The old woman looked up at him and tilted her head as if that was the way to know a person true.
“He lies. There is no question he will kill him,” she said.
He elbowed the guard behind him in the nose, pushed him away, grabbed and pulled out the guard’s sword, and stabbed it deep in its master’s belly. He ducked without looking, knowing the other guard would go for the neck. The guard’s sword cut through air above his head. He swung from below and chopped him in the calf. The guard fell and he shoved the sword in his chest, then took his sword too. More guards all stepped out as if they had popped out of the wall. Two came at him first and he became Mossi, he of the two swords, from the East, who never visited him in mind or spirit since he wrote in his own blood in the dirt. Mossi did not visit him now; Tracker just thought of him standing on rocks, practicing with swords.
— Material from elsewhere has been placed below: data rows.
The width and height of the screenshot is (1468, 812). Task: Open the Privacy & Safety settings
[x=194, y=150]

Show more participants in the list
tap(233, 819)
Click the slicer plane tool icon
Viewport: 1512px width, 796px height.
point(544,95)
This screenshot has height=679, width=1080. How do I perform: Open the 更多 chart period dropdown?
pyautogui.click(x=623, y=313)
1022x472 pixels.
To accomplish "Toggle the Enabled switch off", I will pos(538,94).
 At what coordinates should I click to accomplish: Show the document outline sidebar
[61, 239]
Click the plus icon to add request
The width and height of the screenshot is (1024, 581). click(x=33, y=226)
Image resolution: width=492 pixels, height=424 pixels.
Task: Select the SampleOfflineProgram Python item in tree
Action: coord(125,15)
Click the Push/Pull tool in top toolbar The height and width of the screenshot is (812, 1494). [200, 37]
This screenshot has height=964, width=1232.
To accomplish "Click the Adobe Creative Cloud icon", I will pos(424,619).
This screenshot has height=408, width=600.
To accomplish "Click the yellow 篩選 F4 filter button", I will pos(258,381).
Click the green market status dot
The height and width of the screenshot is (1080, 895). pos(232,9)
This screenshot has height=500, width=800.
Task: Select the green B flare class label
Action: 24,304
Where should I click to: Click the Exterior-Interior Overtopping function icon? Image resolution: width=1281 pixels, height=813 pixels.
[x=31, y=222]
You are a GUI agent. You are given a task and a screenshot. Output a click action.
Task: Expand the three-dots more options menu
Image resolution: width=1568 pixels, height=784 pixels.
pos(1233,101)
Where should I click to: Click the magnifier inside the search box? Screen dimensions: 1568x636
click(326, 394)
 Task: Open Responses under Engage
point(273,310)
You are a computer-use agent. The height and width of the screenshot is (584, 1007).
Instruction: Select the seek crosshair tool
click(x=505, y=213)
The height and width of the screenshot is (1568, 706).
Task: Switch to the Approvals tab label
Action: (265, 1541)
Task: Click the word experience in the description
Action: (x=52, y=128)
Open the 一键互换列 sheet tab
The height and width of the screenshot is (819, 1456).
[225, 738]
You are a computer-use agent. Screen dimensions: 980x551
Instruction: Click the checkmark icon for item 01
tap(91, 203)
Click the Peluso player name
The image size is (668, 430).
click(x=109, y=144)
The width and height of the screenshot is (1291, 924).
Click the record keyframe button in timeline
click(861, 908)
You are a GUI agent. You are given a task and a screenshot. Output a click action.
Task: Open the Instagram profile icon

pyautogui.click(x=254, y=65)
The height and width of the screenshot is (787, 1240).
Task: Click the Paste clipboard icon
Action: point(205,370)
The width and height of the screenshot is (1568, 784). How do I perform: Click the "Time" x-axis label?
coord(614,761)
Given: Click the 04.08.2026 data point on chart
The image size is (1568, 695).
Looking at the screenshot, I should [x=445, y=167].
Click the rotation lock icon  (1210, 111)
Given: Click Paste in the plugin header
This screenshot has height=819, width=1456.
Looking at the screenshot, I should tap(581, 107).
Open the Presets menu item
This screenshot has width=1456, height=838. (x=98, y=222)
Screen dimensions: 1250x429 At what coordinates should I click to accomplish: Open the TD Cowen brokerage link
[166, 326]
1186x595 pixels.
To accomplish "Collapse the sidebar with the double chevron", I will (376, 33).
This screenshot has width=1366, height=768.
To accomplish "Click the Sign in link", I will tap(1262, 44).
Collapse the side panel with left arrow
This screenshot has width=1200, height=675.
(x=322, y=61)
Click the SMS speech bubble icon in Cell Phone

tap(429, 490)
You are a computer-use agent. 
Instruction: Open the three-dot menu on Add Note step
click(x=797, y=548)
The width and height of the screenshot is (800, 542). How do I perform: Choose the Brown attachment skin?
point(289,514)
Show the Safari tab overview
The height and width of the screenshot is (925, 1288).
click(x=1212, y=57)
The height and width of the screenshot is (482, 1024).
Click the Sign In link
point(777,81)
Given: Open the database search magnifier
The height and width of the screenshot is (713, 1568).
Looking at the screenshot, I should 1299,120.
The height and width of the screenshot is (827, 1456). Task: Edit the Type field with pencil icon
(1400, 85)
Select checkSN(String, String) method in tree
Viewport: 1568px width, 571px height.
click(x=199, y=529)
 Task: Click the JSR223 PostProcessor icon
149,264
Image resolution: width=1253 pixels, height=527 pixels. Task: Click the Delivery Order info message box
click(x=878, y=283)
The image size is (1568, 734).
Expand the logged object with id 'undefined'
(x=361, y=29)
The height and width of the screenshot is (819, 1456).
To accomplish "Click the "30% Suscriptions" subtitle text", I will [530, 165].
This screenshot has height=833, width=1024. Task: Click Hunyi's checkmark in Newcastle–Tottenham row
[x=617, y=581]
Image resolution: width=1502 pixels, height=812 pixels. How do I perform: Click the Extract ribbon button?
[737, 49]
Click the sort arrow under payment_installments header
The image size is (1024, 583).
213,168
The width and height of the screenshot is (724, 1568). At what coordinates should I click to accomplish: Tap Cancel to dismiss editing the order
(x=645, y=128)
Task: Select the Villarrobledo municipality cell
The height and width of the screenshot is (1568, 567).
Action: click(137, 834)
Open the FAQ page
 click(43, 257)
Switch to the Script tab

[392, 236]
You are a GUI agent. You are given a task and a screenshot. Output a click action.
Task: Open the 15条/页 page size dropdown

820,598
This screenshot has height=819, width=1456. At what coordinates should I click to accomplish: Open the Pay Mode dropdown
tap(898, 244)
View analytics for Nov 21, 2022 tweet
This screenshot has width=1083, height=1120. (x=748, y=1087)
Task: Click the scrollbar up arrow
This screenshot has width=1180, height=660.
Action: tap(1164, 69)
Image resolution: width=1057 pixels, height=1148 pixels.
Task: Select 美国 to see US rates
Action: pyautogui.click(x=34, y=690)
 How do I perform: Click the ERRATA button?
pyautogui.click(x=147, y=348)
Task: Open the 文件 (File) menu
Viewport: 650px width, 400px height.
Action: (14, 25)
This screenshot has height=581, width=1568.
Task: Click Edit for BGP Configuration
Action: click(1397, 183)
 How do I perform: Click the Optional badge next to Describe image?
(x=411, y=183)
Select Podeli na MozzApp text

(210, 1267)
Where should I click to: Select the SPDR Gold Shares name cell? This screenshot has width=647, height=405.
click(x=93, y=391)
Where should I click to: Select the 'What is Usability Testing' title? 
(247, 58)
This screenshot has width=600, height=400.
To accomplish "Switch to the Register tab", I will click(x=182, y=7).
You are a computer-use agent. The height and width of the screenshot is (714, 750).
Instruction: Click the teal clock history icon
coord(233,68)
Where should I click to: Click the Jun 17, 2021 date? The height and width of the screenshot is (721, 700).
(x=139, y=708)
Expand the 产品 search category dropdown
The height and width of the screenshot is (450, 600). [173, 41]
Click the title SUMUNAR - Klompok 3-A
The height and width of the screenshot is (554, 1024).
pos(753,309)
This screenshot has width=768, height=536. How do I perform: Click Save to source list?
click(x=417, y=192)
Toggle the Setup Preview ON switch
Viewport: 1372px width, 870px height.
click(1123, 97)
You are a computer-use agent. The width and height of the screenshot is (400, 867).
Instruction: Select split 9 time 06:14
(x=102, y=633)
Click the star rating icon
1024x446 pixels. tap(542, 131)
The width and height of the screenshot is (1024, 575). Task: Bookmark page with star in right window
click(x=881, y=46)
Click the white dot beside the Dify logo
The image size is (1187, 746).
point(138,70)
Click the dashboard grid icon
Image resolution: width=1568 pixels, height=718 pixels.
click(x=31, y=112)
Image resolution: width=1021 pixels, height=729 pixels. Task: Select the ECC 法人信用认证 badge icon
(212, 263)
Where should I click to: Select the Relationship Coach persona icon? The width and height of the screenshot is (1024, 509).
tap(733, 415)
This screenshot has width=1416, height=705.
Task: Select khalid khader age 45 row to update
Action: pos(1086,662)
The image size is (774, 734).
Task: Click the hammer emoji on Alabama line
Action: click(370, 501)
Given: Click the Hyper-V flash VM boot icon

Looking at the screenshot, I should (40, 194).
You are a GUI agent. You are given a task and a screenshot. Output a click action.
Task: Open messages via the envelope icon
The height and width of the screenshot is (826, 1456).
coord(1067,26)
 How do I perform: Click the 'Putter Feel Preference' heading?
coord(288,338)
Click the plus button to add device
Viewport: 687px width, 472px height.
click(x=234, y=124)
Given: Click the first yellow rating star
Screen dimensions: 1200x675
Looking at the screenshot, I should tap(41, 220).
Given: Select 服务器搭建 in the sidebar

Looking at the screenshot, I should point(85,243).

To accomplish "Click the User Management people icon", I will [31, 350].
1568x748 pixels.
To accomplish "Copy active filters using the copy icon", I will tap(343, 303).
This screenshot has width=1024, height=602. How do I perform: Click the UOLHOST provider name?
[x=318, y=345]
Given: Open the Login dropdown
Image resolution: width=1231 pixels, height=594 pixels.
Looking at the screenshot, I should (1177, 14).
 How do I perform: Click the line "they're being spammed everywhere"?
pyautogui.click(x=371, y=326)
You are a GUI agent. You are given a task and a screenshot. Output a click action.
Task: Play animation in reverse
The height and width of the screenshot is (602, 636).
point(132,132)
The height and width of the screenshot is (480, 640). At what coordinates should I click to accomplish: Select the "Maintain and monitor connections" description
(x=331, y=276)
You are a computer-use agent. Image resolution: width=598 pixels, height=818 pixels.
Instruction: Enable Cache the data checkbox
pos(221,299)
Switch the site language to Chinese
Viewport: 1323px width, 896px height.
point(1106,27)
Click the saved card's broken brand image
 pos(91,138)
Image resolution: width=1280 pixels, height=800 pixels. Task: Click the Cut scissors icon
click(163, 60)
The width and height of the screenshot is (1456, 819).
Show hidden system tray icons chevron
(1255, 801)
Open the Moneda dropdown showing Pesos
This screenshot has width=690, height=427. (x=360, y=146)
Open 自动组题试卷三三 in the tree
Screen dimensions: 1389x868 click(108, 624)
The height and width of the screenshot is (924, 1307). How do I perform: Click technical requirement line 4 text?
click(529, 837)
He kicked the first guard in the balls, jumped on him when he fell, leapt at two other guards, knocked away their spears with his left sword, and sliced one in the belly with the right sword and chopped the other in the shoulder. But hark, his back burst with blood and the guard who slashed him charged. He rolled out of the guard’s second strike. The guard swung again, but he hesitated—on orders not to kill, this was clear. The guard paused too long; Tracker’s sword went right through him.